Ms. Neeb was referring to the English- and Chinese-speaking emcees who introduce and convey the historical significance of each vignette.
Shen Yun is a non-profit, New York-based classical Chinese dance and music company that tours to over 100 cities in some 20 countries for six months of each year on its mission to revive traditional Chinese culture.
Shen Yun’s website states, “For 5,000 years divine culture flourished in the land of China. Humanity’s treasure was nearly lost, but through breathtaking music and dance, Shen Yun is bringing back this glorious culture.
“Over its past 60 years of rule, the communist regime has treated traditional Chinese values—centered on the idea of harmony between heaven and earth—as a threat to its existence. And in its systematic campaigns like the Cultural Revolution, it has uprooted traditional beliefs and destroyed ancient treasures—bringing traditional 5,000 years of civilization to the brink of extinction.”
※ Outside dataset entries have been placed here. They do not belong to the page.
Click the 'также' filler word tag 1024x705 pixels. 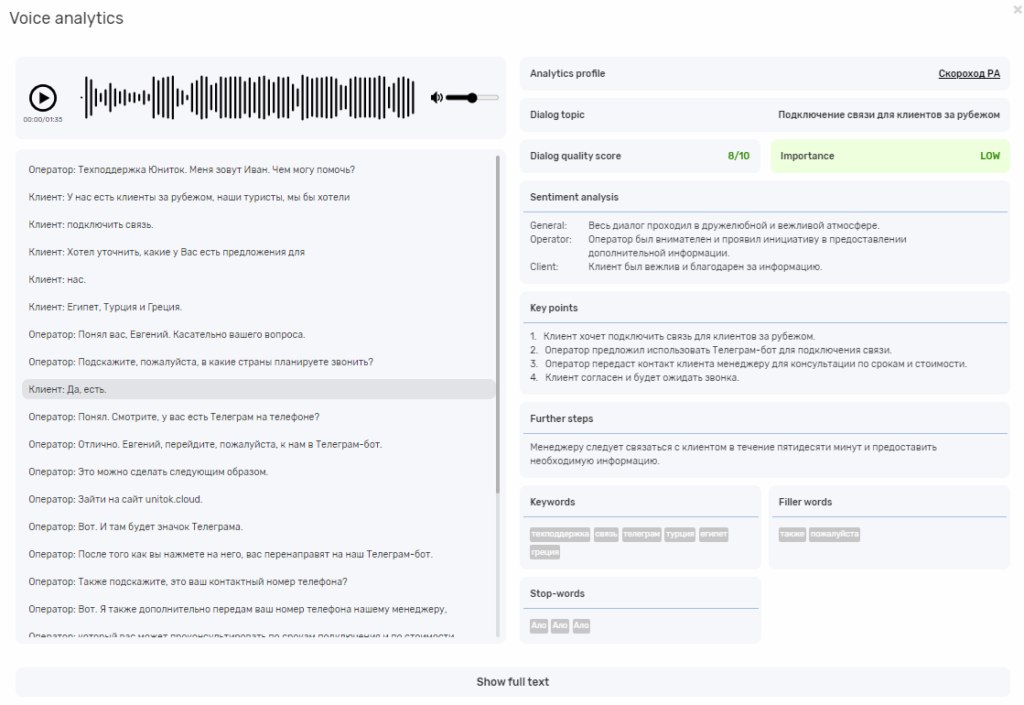793,535
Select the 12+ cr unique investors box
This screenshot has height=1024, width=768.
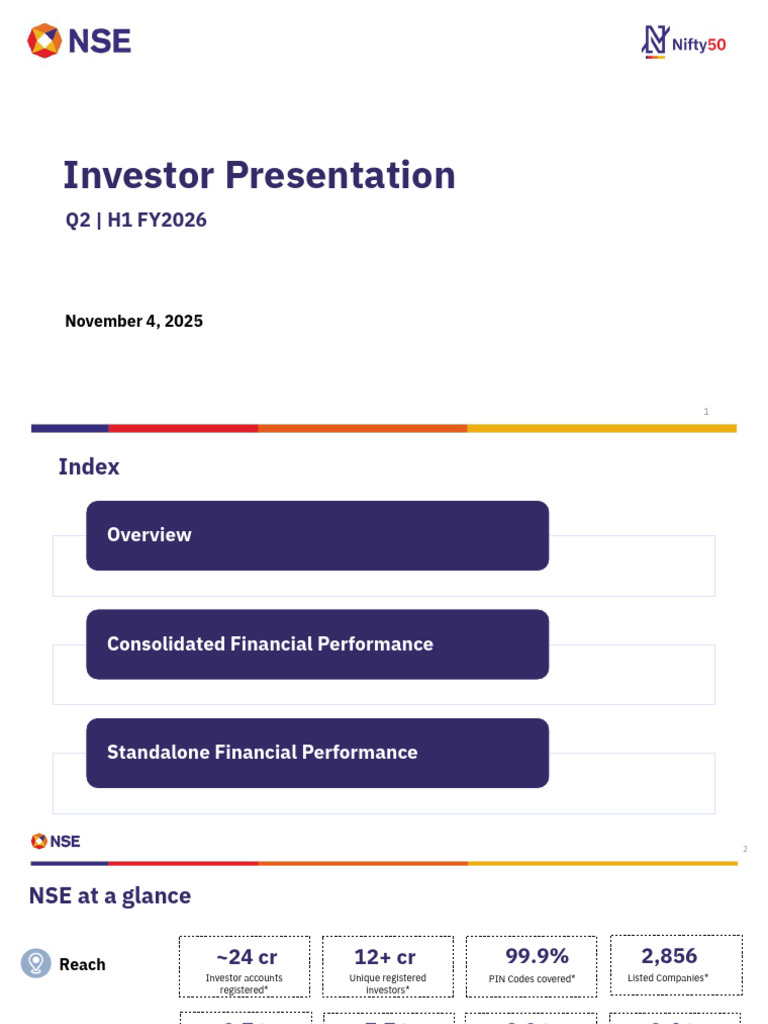click(x=388, y=966)
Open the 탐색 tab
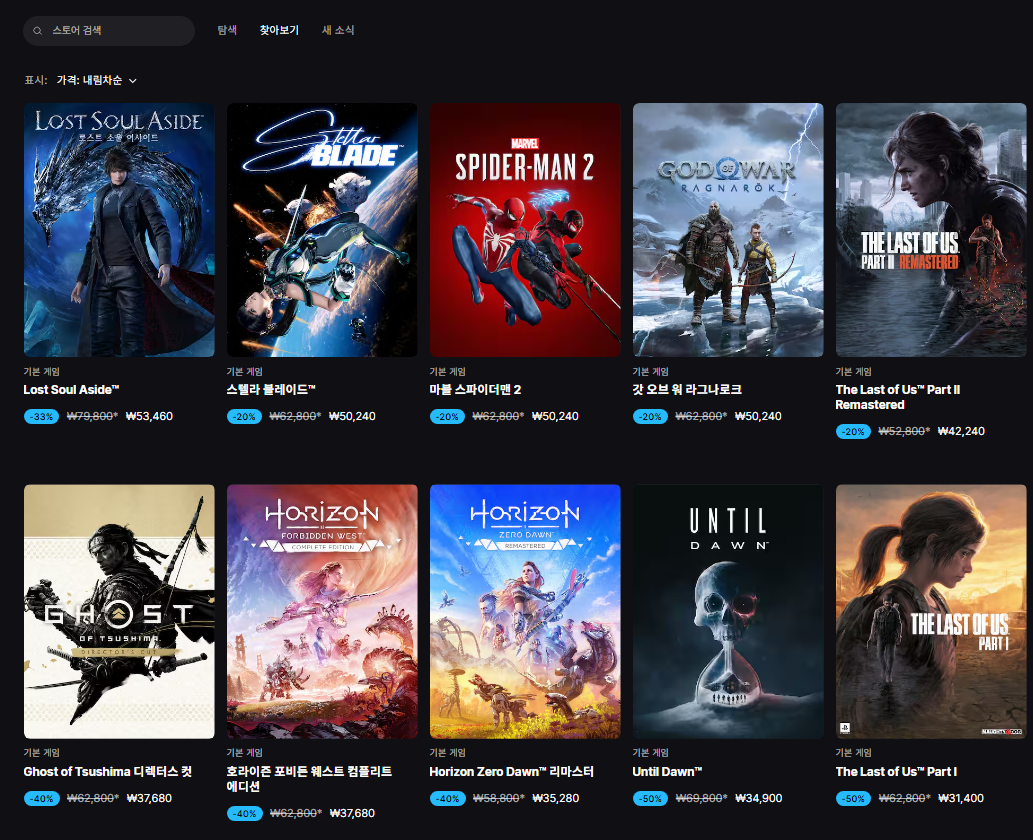1033x840 pixels. (x=227, y=30)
Ms. Neeb is aware of China’s recent history.
“I think that when Mao took over, there was horrible repression, and a terrible injustice was done. And there is still injustice in China, and that they bring it up was good,” she said.
She was referring to how the emcees explain during the performance that a show like Shen Yun cannot be seen in China today because of the still-present artistic and spiritual repression.
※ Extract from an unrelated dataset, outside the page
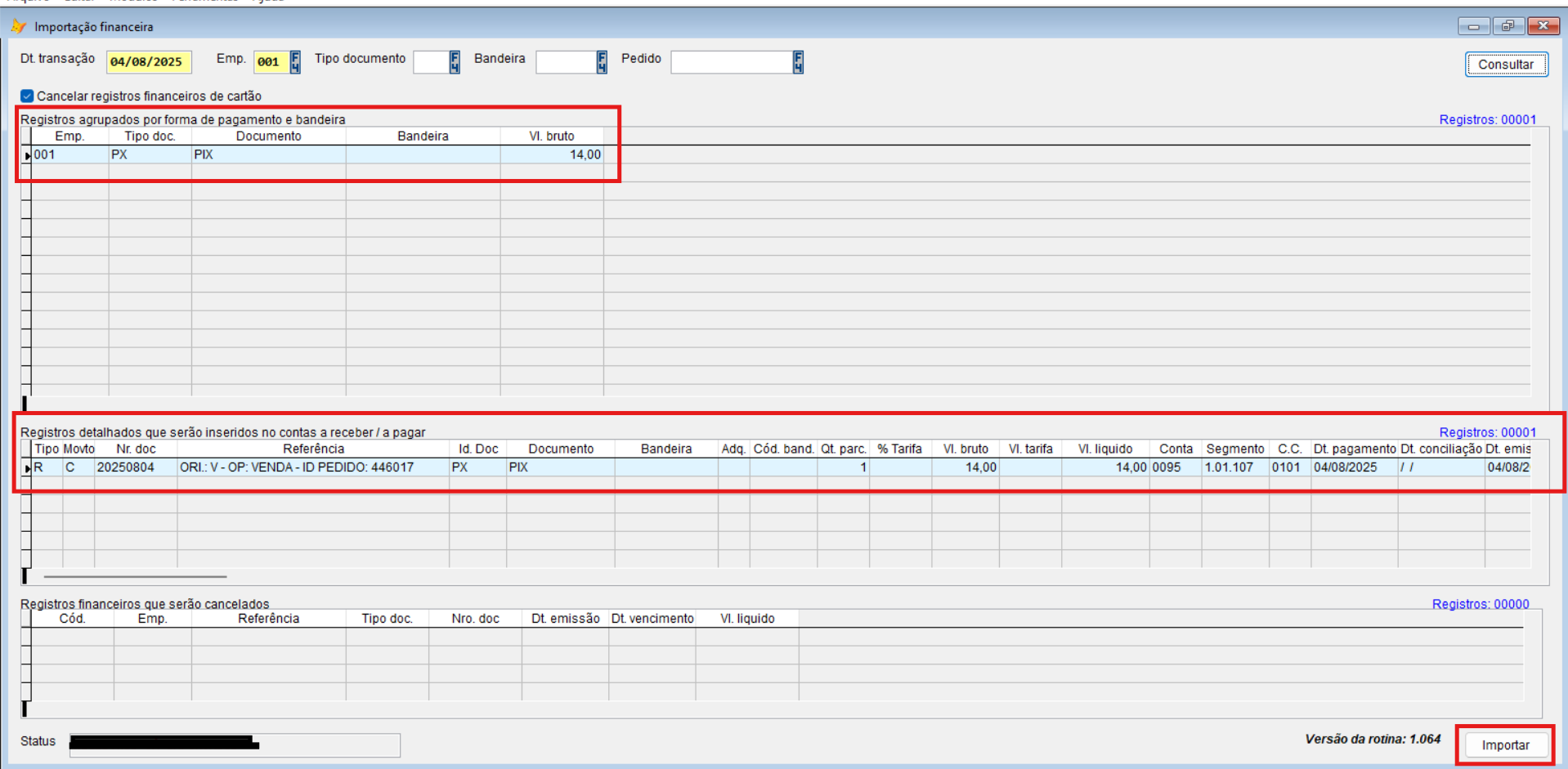
Task: Click the Emp. code input field
Action: point(270,62)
“And they tell the truth about meditation—I thought it was excellent,” she added, referring to a piece in which a mother and daughter are persecuted because they practice a meditation discipline Falun Dafa.
“I think it’s important to understand that in China, just to meditate is a crime. That’s a very serious thing, and since we’re all one people—we’re all one world—what happens there matters to all of us,” Ms. Neeb said.
‘One of the best shows I’ve ever seen in my life’
Also at the sold-out showing of Shen Yun was Len Jarrott, an advocate for education and a leader in the community.
Mr. Jarrott is a longtime member of the Board of Directors of the Foundation for Santa Barbara City College. He presides on numerous boards including that of the classical radio station, KDB, as well as the Primo Boxing Board, an organization aimed to assist disadvantaged children by providing them with a place to go after school.
Mr. Jarrott was enthusiastic after watching the first half of Shen Yun.
“I love it! I’m totally surprised. I mean it’s fabulous. I have enjoyed every single piece. I have enjoyed every dance and performance. I think it’s marvelous,” he said.
“The whole thing is magnificent,” he added. “It’s one of the best shows I’ve ever seen in my life.”
He said that watching Shen Yun is a great way to see China.
Reporting by Keith Yuan and Albert Roman
New York-based Shen Yun Performing Arts has four touring companies that perform simultaneously around the world. For more information, visit Shen Yun Performing Arts.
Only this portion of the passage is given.